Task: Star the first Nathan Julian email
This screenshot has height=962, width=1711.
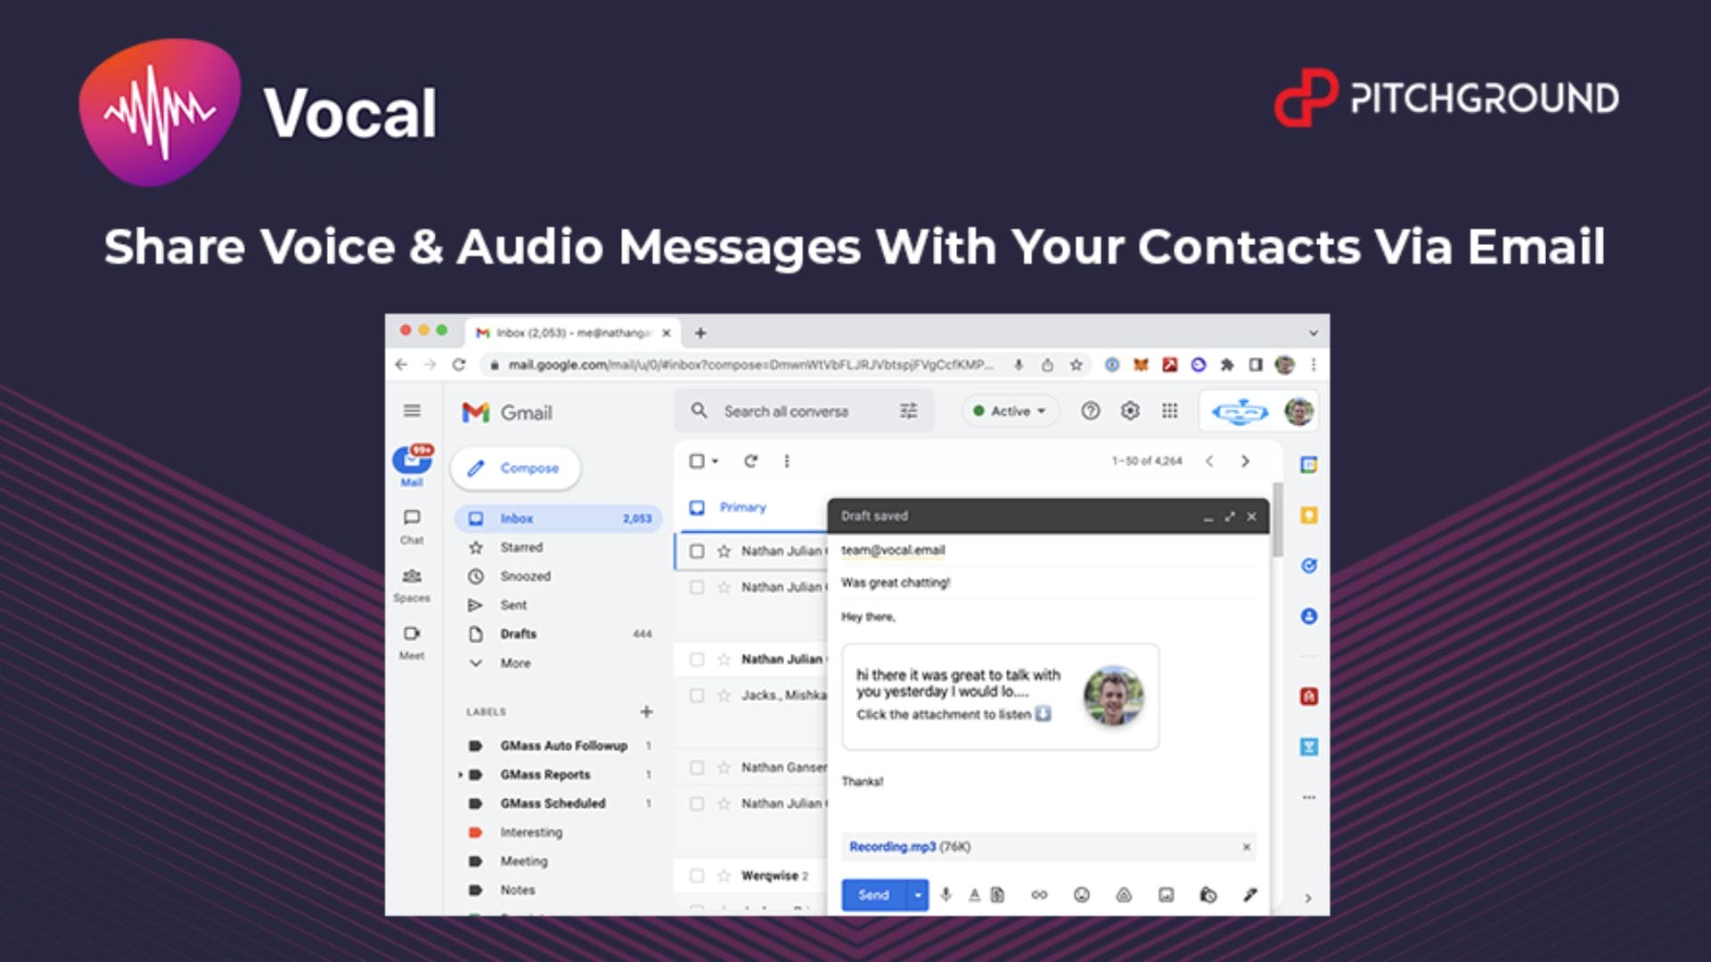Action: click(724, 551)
- - - -
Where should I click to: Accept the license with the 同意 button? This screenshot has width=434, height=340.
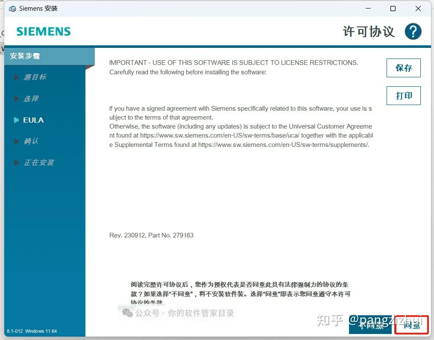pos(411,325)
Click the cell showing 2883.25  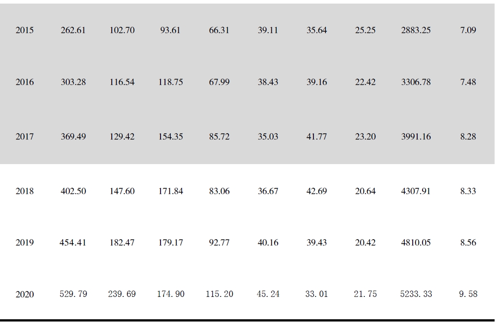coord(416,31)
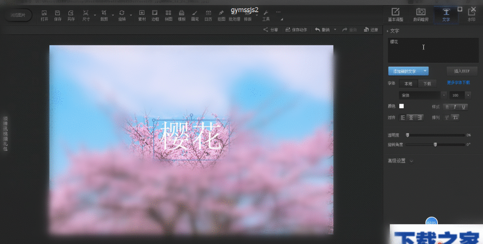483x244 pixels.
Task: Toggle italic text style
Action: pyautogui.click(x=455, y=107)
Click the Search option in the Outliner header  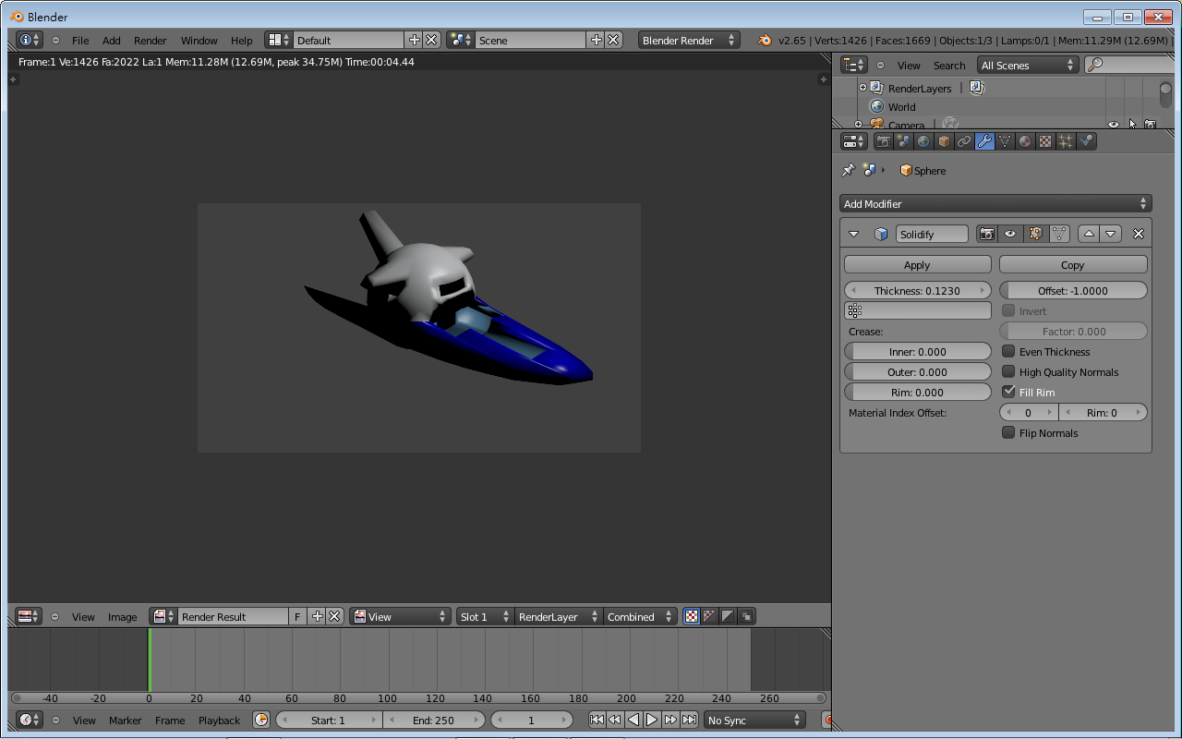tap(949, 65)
- - - -
> _EXERCISE REQUIREMENTS_: Return each line of the data above that contains the string "screenshot". Case counts.

> _CORRECT ANSWER_:
This screenshot has height=962, width=1711.
Where should I click to: Accept the license with the 同意 button? This screenshot has width=434, height=340.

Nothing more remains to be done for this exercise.